** Problem description **
Return all of the data below line for line, with the picture left out.

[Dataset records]
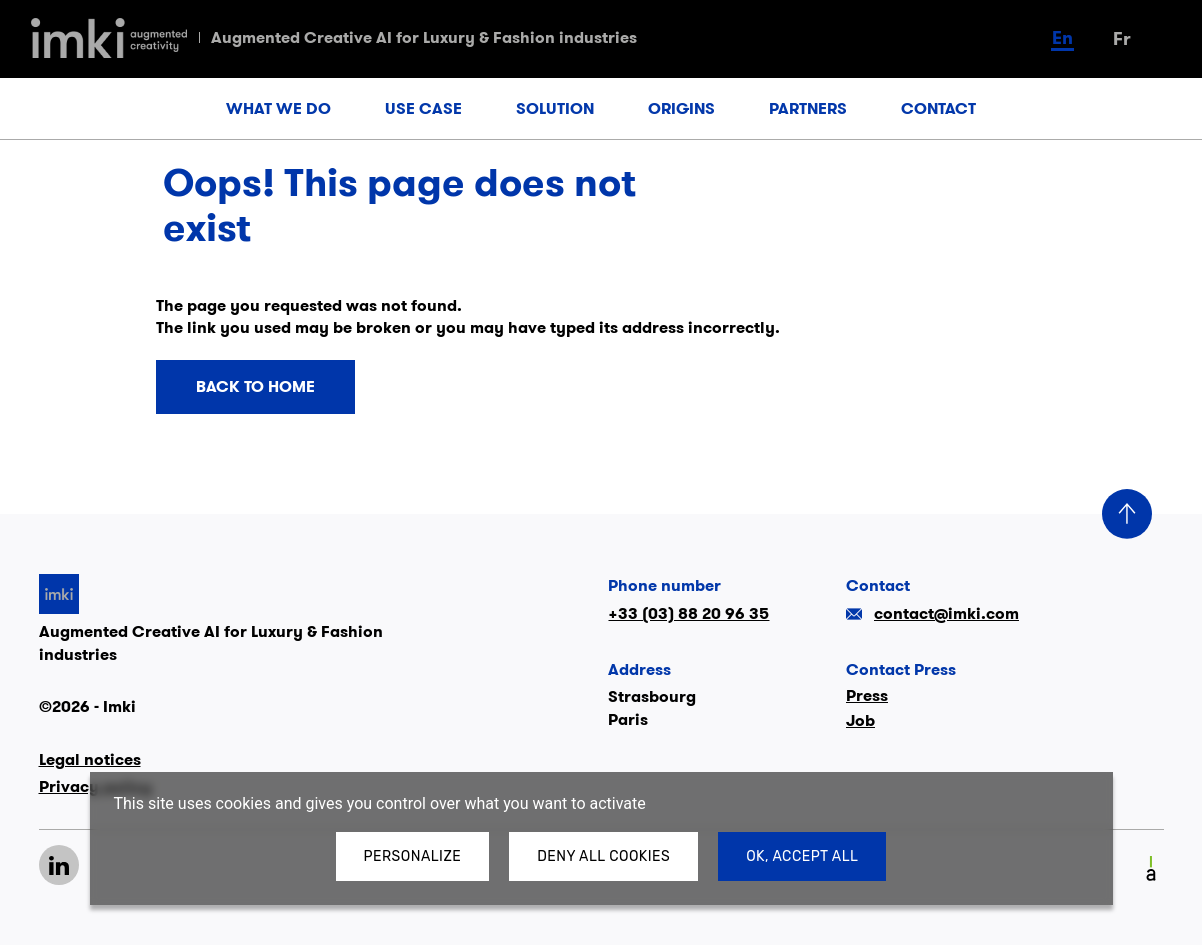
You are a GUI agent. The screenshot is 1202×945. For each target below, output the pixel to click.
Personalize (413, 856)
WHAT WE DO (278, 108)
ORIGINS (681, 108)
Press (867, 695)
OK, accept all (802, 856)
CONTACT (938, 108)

** Written response **
You are a GUI agent. The screenshot is 1202×945. For each target below, output the pixel to click.
Personalize (413, 856)
WHAT WE DO (278, 108)
ORIGINS (681, 108)
Press (867, 695)
OK, accept all (802, 856)
CONTACT (938, 108)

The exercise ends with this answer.